DATA SUPPLIED:
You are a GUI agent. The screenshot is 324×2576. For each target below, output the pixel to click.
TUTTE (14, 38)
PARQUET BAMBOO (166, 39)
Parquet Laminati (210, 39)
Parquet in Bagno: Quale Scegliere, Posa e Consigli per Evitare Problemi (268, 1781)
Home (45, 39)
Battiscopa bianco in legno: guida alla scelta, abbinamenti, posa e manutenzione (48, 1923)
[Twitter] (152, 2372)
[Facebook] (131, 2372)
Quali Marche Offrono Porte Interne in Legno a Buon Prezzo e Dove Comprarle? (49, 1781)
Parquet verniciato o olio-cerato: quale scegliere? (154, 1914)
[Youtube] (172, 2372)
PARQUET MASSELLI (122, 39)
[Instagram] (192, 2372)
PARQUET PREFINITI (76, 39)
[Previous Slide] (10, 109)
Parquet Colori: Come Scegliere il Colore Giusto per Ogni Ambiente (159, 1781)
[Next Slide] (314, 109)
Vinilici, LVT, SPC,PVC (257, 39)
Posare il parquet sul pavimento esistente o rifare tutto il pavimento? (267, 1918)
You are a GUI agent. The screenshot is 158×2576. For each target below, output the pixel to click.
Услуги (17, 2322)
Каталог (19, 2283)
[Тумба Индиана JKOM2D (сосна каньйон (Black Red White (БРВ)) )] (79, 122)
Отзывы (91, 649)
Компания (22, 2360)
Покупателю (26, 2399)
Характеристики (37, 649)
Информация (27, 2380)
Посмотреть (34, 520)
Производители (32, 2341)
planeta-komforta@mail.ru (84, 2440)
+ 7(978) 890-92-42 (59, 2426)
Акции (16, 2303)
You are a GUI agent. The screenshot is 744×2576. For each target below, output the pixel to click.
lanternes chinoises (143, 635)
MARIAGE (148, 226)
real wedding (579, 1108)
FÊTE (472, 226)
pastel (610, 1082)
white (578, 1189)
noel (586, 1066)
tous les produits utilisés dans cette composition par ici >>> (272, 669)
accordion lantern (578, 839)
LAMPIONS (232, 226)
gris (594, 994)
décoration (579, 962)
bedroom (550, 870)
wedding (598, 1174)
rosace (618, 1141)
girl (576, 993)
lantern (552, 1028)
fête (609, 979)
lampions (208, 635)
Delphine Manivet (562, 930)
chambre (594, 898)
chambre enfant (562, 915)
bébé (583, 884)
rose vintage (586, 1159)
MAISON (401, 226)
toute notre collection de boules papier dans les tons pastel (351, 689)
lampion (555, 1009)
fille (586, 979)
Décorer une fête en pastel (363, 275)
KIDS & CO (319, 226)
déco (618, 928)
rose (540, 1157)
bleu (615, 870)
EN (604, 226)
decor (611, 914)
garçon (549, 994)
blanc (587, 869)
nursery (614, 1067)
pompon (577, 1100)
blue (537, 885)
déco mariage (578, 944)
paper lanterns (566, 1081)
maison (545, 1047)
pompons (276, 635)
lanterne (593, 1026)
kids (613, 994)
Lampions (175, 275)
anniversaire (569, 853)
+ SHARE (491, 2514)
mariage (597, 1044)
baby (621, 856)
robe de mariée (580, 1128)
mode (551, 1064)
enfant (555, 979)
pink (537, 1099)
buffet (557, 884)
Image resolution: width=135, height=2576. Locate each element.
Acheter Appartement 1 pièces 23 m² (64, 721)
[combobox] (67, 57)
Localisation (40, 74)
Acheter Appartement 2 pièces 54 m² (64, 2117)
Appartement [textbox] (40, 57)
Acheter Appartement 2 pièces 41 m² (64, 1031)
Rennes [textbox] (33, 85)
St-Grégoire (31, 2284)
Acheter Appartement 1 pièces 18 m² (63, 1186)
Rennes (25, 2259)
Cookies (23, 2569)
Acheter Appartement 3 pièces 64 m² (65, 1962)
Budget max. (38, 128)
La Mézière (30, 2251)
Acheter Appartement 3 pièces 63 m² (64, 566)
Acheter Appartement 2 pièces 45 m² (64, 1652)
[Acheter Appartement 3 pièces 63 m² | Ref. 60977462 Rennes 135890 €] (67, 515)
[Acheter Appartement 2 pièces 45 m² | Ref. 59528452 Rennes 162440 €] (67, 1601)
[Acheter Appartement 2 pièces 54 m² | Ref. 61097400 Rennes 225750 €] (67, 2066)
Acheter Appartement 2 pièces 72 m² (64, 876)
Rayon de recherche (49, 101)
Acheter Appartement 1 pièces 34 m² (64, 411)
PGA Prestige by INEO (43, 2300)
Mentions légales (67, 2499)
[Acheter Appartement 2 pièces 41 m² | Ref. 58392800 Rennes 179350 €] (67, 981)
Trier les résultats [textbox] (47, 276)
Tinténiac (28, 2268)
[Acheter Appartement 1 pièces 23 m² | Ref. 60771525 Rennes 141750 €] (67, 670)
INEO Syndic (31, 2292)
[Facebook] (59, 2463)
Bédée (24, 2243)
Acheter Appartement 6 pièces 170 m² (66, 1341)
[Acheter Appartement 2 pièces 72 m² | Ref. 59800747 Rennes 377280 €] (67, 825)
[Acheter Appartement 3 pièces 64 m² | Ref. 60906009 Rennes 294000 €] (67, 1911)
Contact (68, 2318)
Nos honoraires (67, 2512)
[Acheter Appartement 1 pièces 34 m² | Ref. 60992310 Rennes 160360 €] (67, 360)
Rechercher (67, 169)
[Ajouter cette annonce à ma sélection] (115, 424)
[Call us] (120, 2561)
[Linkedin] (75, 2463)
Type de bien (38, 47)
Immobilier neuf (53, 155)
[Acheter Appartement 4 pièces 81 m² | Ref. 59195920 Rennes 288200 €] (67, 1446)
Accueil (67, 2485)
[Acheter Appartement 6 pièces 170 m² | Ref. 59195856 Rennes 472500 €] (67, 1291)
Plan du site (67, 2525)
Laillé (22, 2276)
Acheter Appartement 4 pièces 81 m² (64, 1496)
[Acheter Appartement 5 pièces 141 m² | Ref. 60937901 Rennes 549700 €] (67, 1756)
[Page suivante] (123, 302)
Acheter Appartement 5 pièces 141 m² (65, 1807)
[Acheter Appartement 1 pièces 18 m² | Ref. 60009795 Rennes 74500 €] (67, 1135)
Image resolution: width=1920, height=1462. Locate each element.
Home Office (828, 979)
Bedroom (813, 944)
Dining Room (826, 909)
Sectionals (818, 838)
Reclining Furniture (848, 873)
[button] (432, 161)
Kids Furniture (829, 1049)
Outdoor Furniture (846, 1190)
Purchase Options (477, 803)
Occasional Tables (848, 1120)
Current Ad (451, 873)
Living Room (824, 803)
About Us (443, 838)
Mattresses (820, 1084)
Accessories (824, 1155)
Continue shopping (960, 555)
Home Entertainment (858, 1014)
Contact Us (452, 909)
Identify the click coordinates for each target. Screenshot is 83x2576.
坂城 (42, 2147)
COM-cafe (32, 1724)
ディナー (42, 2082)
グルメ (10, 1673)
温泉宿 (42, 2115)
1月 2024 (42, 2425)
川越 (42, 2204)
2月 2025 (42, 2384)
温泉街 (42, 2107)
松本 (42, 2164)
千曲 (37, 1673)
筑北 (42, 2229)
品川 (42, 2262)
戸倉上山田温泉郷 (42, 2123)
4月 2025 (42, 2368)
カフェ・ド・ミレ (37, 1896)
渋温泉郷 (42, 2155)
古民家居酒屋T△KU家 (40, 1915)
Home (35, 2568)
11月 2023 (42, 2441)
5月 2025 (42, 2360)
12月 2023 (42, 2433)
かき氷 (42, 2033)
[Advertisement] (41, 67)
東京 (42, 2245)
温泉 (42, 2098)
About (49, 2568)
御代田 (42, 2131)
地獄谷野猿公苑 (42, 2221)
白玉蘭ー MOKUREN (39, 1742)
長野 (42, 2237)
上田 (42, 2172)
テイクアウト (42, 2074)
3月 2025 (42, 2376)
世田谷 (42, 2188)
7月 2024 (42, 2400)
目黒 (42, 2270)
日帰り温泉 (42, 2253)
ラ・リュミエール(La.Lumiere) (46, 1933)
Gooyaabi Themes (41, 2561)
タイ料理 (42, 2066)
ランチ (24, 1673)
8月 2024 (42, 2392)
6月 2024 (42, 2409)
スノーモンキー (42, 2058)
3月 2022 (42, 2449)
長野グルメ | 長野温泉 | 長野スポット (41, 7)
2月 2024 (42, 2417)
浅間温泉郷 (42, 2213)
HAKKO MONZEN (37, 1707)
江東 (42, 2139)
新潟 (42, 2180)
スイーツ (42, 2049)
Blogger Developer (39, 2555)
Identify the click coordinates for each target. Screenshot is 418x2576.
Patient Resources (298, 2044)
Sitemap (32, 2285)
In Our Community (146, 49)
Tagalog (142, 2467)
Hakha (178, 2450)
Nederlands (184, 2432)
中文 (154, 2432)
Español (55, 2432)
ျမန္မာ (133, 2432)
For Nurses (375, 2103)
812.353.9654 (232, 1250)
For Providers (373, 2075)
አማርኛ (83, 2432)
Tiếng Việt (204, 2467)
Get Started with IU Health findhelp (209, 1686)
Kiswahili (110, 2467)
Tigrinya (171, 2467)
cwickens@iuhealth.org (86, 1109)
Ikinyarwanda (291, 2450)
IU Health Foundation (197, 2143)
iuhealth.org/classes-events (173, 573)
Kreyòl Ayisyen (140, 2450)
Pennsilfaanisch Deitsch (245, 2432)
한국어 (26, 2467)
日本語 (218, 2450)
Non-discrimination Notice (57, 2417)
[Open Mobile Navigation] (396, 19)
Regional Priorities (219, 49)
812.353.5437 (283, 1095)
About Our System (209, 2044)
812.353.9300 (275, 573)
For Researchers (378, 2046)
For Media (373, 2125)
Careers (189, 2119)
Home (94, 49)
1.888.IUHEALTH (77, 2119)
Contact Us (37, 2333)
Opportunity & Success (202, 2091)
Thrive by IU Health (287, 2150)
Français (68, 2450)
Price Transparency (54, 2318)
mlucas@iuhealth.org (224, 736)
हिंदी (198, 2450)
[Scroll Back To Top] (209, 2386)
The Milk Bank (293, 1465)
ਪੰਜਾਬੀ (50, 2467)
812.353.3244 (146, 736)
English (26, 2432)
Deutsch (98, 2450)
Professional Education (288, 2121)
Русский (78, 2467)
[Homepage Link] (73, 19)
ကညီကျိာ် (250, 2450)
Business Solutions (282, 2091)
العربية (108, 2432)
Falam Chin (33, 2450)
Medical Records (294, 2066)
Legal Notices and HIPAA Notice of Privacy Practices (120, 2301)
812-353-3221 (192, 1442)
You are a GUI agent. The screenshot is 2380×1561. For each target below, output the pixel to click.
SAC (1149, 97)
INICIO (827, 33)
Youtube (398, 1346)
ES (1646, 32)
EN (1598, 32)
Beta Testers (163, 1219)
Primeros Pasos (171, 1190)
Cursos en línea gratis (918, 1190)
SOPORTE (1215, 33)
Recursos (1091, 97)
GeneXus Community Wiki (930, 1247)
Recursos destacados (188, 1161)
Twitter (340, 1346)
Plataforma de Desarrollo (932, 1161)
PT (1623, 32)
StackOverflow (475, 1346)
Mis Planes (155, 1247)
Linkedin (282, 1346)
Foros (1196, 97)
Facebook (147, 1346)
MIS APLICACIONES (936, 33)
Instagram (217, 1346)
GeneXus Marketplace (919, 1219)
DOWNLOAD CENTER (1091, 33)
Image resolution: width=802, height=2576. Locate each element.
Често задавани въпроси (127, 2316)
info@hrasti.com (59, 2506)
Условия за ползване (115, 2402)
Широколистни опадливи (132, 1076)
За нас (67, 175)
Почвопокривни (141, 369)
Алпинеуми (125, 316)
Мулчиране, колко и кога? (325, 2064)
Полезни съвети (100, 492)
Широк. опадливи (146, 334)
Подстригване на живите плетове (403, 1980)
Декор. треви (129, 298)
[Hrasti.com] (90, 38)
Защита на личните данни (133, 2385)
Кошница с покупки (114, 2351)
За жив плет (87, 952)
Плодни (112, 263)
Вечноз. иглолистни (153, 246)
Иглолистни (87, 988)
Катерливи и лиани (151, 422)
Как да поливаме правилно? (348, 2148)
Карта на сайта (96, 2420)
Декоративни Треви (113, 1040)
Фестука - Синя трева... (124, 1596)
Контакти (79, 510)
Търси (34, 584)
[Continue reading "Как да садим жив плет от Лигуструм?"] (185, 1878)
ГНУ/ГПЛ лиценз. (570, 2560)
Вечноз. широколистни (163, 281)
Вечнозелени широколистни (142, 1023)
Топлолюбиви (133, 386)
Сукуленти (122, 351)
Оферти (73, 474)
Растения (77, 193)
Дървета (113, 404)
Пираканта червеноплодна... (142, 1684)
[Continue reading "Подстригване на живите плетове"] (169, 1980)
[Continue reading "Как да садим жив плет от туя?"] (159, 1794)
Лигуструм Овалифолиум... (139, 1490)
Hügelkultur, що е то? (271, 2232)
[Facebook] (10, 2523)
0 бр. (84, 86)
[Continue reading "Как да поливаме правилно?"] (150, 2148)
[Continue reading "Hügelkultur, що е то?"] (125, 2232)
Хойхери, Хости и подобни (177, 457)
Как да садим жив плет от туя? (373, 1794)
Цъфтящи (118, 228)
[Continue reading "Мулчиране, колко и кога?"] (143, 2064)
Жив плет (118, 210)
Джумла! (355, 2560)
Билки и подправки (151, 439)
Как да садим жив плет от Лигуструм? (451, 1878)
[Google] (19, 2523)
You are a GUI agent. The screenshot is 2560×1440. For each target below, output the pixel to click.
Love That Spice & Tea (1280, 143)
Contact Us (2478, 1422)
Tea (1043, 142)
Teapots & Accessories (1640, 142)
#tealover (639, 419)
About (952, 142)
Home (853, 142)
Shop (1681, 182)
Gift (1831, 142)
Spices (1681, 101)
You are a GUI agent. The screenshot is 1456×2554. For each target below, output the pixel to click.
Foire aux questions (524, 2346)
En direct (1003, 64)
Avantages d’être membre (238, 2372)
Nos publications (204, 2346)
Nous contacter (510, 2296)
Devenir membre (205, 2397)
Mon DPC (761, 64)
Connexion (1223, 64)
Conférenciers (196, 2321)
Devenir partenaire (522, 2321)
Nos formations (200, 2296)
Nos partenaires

WHAT IS EXPECTED: Exactly the lines above from the one with "Условия за ползване (115, 2402)" to the one with "Подстригване на живите плетове (403, 1980)", both included, are to be quoted; leave the rest out.

SOLUTION TO THIS EXERCISE:
Условия за ползване (115, 2402)
Широколистни опадливи (132, 1076)
За нас (67, 175)
Почвопокривни (141, 369)
Алпинеуми (125, 316)
Мулчиране, колко и кога? (325, 2064)
Полезни съвети (100, 492)
Широк. опадливи (146, 334)
Подстригване на живите плетове (403, 1980)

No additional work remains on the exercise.